O resultado desse esquecimento vemos hoje, quando execuções sumárias, torturas e desaparecimentos forçados continuam a ser praticados, em número muito maior e atingindo muito mais pessoas, por agentes estatais. Nos recusamos a mais um esquecimento nessa triste história.
Justiça, dignidade e verdade
Lembrar os 15 anos do Movimento Mães da Sé é, acima de tudo, um ato de continuidade da busca por justiça, dignidade e verdade. A nossa luta não se perdeu no caminho, tampouco é em vão.
De tudo fica um pouco, que será suficiente para tecer o fio da memória que serve para a luta por justiça e contra a violência do Estado. É tempo de lembrar, e fazer da lembrança dos nossos filhos o combustível para a luta que continua até encontrarmos uma resposta.
Há 15 anos iniciamos, dando os primeiros passos, junto com muitas mães, pais, irmãos e amigos que nos seguiram, mostrando que não podemos mais esperar por justiça e deixando tudo por conta do Estado.
O mesmo Estado aliás, que até hoje não resgatou a imensa dívida social com o Brasil, com os milhões de pobres e excluídos que sofrem nessa terra há mais de 500 anos.

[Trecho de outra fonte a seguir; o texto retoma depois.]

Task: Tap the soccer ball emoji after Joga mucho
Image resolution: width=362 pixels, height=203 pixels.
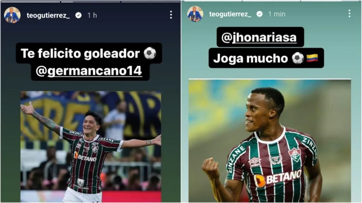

A dor integra a natureza do nosso trabalho. É em meio à nossa dor e sofrimento que buscamos e recolhemos a solidariedade e o alento de nossos parceitos em nosso trabalho, que não só alivia nossa caminhada, como amplia nossas vitórias e impõe-nos o compromisso de com eles nos congratularmos, ainda perguntando: "Para onde estão indo nossas crianças?".